Should Algorithms Determine Financial Eligibility?
By AG CPA Co. | Perspectives on Finance & Technology |
Credit decisions — whether to extend a loan, at what rate, and under what terms — have historically involved human judgment operating within a regulatory framework designed to prevent discrimination. The Equal Credit Opportunity Act, the Fair Housing Act, and the Community Reinvestment Act each reflect a belief that access to credit is too consequential to be left entirely to unconstrained discretion. The question now before regulators, researchers, and the public is whether replacing human discretion with algorithmic decision-making advances or undermines that goal.

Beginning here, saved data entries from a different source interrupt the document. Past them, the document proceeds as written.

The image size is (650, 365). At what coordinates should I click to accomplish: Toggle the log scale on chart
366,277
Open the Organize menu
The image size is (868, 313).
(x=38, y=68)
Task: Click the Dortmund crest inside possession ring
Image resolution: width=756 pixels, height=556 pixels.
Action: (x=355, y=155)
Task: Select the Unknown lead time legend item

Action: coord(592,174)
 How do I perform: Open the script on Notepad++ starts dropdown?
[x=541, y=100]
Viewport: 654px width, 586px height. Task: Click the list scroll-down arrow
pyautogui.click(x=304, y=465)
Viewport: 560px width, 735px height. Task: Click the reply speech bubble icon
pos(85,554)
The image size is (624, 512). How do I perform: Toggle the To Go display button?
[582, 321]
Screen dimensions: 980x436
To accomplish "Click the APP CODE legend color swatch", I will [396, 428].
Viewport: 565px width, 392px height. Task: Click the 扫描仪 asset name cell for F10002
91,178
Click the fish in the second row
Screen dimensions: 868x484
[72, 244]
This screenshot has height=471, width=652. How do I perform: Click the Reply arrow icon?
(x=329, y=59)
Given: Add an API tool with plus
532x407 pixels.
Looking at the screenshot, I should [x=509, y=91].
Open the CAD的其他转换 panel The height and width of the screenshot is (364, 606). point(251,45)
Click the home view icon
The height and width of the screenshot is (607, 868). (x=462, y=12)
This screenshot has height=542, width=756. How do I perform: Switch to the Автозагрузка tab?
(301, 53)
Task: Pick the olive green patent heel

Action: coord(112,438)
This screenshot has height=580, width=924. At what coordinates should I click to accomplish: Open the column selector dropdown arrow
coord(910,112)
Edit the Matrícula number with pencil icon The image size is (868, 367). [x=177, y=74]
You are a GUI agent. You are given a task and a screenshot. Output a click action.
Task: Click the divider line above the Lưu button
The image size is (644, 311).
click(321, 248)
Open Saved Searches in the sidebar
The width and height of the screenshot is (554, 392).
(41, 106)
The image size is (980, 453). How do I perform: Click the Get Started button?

The answer, it turns out, depends heavily on which algorithm, applied to which data, with what oversight.
The Promise
The case for algorithmic credit assessment is not difficult to make. Human loan officers carry biases — sometimes explicit, often implicit — that research has consistently shown produce discriminatory outcomes. A 2024 study published in MIS Quarterly examined a major bank's adoption of an AI-enabled credit scoring model for an underserved population of over one million customers. The AI model incorporated what researchers called 'weak signals' that traditional rule-based systems ignored, providing more accurate estimates of individual creditworthiness. The result was reduced reliance on group characteristics that had previously led to financial exclusion.
This is statistical discrimination working in reverse: a more precise model that sees individuals more clearly than a blunt instrument that relies on proxies. When AI genuinely improves prediction accuracy at the individual level, it can expand access to credit for people whom traditional models categorically exclude.
The Problem
But the optimistic case requires conditions that are not always present. AI systems trained on historical lending data inherit the biases embedded in that history. A model trained on decades of lending decisions in which Black and Latino applicants were systematically denied credit will find patterns in that data and reproduce them — not because the algorithm intends discrimination, but because discrimination is what the training data reflects.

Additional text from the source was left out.